(What is asked): Convert the lines into a JSON list of strings with one string per line, leaving out blank lines. Start with the line that contains "Enable email notification" and go on through the line that contains "point(1384,114)", and include only those lines.

(Exercise materials):
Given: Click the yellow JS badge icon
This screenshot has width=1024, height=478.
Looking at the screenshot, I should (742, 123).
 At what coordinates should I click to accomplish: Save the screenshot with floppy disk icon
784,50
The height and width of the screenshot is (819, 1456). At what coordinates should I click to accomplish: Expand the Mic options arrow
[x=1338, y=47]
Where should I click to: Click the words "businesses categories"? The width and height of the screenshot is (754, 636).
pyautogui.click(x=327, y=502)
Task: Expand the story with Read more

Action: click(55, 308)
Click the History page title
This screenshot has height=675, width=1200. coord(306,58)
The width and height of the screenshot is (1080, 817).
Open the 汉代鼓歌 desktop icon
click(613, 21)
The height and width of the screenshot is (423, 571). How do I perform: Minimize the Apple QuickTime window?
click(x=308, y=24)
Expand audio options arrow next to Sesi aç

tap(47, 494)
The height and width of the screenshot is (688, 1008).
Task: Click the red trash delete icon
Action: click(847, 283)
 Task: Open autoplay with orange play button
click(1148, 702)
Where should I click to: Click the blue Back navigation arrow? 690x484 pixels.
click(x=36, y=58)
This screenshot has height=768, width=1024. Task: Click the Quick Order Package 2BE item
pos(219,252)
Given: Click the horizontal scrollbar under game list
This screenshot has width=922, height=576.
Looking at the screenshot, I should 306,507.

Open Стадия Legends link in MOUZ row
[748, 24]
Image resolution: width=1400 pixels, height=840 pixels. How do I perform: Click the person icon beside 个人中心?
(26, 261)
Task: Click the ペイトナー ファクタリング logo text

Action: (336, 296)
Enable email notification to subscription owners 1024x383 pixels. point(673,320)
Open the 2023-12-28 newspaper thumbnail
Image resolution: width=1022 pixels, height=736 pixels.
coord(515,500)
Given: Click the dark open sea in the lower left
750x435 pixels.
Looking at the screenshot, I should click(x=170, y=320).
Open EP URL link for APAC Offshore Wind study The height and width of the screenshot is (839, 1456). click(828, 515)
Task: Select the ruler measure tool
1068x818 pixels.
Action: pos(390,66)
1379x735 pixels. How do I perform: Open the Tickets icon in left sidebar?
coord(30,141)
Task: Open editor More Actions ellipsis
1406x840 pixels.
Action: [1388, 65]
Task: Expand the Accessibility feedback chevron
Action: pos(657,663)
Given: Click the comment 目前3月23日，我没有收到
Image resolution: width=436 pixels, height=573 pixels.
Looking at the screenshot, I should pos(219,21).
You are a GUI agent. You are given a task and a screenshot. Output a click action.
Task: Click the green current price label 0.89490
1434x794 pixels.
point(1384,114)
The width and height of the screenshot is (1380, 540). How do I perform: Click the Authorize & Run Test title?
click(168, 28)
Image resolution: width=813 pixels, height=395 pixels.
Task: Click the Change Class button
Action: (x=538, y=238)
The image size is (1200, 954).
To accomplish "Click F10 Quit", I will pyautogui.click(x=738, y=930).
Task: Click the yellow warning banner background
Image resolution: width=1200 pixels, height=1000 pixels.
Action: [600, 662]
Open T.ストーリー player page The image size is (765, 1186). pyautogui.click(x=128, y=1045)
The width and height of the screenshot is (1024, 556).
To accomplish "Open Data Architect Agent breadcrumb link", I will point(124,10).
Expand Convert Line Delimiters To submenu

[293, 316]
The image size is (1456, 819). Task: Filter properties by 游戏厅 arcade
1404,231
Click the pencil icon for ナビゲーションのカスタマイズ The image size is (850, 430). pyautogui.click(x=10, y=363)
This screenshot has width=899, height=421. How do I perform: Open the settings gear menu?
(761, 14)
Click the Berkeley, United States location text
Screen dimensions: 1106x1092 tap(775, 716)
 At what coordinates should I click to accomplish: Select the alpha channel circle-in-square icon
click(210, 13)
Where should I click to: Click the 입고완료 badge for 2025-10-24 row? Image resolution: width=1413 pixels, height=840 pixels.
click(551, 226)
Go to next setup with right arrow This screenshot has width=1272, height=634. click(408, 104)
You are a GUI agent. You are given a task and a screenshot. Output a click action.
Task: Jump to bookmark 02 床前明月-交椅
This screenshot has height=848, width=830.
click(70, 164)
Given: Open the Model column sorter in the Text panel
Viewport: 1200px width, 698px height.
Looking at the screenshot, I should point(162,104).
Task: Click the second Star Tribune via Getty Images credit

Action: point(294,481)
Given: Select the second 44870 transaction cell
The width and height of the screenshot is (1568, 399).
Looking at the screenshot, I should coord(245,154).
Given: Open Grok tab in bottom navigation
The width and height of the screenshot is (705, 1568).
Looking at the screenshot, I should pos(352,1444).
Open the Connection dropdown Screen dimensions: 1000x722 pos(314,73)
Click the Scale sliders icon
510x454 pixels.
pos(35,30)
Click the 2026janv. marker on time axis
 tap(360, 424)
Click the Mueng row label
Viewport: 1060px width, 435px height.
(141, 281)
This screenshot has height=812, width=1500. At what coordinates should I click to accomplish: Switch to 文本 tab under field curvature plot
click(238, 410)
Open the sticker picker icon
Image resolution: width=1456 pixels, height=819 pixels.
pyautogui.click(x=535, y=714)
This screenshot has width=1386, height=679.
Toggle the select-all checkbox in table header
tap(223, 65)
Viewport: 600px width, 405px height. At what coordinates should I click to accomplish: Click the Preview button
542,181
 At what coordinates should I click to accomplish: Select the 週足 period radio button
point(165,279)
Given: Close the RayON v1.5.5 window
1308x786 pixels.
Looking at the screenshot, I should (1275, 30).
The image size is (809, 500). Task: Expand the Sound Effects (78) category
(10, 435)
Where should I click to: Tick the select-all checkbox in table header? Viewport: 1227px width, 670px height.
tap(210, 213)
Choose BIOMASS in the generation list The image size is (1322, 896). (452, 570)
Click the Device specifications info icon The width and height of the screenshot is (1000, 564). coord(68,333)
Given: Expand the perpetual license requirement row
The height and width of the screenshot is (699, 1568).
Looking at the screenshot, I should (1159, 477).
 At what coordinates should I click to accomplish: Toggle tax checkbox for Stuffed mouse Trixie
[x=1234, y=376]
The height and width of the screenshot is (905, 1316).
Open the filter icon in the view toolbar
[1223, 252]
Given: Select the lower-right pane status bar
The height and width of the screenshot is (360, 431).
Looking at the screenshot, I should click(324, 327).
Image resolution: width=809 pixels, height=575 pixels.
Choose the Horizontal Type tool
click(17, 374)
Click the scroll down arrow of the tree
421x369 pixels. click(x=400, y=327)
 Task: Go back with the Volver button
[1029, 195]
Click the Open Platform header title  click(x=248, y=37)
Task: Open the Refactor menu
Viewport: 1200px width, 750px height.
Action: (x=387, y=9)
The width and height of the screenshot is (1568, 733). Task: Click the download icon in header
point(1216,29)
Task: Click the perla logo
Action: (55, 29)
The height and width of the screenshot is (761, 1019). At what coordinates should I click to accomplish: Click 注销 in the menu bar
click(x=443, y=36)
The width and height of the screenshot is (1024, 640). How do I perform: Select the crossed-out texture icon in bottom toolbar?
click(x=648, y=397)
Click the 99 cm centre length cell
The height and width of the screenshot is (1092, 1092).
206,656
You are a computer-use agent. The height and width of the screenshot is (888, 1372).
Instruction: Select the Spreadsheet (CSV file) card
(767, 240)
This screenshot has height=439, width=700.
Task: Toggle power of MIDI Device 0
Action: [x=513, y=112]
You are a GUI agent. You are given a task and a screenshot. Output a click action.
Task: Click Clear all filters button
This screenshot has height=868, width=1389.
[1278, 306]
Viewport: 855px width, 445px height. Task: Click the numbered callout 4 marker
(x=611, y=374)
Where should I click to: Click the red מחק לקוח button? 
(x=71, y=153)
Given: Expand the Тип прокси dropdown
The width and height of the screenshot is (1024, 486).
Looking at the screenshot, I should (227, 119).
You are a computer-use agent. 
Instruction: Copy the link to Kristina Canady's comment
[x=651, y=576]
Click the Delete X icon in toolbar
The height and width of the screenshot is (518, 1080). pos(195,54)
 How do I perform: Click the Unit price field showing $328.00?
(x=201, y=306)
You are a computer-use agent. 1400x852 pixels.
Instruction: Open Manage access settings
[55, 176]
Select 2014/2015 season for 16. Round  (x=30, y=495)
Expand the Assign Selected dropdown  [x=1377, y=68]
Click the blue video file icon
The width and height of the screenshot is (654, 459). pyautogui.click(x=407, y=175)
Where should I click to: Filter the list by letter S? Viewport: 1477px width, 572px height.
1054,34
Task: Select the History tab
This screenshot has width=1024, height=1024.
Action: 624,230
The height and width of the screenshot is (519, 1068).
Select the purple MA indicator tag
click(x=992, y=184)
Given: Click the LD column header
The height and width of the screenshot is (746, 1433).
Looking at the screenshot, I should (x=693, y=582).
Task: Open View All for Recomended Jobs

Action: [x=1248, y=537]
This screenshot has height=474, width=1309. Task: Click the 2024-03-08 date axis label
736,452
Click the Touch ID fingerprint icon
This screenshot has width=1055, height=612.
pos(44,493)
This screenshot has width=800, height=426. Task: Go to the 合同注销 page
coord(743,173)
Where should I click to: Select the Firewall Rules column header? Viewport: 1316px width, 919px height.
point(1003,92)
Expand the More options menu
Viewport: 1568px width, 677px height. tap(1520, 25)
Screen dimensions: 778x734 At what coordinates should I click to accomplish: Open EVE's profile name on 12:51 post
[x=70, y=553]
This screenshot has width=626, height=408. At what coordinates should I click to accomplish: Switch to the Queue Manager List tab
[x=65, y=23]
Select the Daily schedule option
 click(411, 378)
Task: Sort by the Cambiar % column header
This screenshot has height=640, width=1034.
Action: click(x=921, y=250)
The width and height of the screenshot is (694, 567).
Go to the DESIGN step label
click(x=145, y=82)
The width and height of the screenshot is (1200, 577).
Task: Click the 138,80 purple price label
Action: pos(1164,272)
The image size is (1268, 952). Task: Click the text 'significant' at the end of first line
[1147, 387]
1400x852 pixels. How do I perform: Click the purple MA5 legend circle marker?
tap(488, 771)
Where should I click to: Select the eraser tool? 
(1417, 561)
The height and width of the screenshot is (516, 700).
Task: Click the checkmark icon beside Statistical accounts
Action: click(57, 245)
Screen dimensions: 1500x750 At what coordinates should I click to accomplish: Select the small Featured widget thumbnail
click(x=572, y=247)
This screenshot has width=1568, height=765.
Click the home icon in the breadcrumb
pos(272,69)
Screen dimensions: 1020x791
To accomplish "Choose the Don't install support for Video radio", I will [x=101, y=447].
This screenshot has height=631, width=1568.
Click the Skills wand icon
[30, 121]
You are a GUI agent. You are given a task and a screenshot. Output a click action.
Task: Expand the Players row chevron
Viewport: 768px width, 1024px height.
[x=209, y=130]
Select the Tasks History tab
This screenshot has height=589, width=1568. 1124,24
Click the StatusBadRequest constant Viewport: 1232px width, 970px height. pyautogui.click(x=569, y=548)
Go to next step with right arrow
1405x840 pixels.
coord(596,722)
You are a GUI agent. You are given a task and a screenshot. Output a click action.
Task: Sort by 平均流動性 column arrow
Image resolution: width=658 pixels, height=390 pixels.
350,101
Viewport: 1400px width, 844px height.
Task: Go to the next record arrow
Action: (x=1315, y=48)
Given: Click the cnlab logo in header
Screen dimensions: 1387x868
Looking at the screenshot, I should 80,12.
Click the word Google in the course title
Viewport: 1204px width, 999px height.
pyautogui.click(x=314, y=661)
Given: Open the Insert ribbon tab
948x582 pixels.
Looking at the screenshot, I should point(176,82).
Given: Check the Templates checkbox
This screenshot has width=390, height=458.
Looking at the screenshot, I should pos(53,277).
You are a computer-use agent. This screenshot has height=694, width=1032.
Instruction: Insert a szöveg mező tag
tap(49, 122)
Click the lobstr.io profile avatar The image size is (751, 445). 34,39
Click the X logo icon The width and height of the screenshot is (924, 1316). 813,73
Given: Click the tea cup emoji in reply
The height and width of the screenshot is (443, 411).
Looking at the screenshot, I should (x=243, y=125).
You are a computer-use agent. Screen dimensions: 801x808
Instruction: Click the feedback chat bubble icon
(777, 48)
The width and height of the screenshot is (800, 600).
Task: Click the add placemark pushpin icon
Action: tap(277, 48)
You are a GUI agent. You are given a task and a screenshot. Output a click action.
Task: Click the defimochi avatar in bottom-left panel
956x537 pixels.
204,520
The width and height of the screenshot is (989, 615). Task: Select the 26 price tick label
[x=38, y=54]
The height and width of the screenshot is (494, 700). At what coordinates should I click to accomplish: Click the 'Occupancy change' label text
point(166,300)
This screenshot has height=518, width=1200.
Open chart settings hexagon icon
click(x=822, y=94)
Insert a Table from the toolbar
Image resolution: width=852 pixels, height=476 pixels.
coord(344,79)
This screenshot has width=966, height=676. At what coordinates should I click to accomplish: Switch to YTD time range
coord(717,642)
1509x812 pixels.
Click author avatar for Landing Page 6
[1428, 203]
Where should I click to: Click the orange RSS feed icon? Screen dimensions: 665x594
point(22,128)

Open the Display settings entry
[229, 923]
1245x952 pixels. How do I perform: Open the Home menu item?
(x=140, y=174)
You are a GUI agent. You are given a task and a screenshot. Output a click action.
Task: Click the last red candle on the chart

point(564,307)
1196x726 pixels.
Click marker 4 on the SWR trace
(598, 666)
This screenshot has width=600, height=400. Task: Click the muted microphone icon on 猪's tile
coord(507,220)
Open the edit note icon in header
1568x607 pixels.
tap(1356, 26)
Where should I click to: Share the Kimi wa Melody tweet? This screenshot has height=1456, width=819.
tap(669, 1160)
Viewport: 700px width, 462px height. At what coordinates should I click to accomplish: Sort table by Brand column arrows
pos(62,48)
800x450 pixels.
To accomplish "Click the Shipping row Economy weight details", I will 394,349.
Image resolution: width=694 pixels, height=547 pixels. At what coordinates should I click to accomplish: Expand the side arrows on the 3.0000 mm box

(Reply):
[
  "Enable email notification to subscription owners 1024x383 pixels. point(673,320)",
  "Open the 2023-12-28 newspaper thumbnail",
  "Image resolution: width=1022 pixels, height=736 pixels.",
  "coord(515,500)",
  "Given: Click the dark open sea in the lower left",
  "750x435 pixels.",
  "Looking at the screenshot, I should click(x=170, y=320).",
  "Open EP URL link for APAC Offshore Wind study The height and width of the screenshot is (839, 1456). click(828, 515)",
  "Task: Select the ruler measure tool",
  "1068x818 pixels.",
  "Action: pos(390,66)",
  "1379x735 pixels. How do I perform: Open the Tickets icon in left sidebar?",
  "coord(30,141)",
  "Task: Open editor More Actions ellipsis",
  "1406x840 pixels.",
  "Action: [1388, 65]",
  "Task: Expand the Accessibility feedback chevron",
  "Action: pos(657,663)",
  "Given: Click the comment 目前3月23日，我没有收到",
  "Image resolution: width=436 pixels, height=573 pixels.",
  "Looking at the screenshot, I should pos(219,21).",
  "You are a GUI agent. You are given a task and a screenshot. Output a click action.",
  "Task: Click the green current price label 0.89490",
  "1434x794 pixels.",
  "point(1384,114)"
]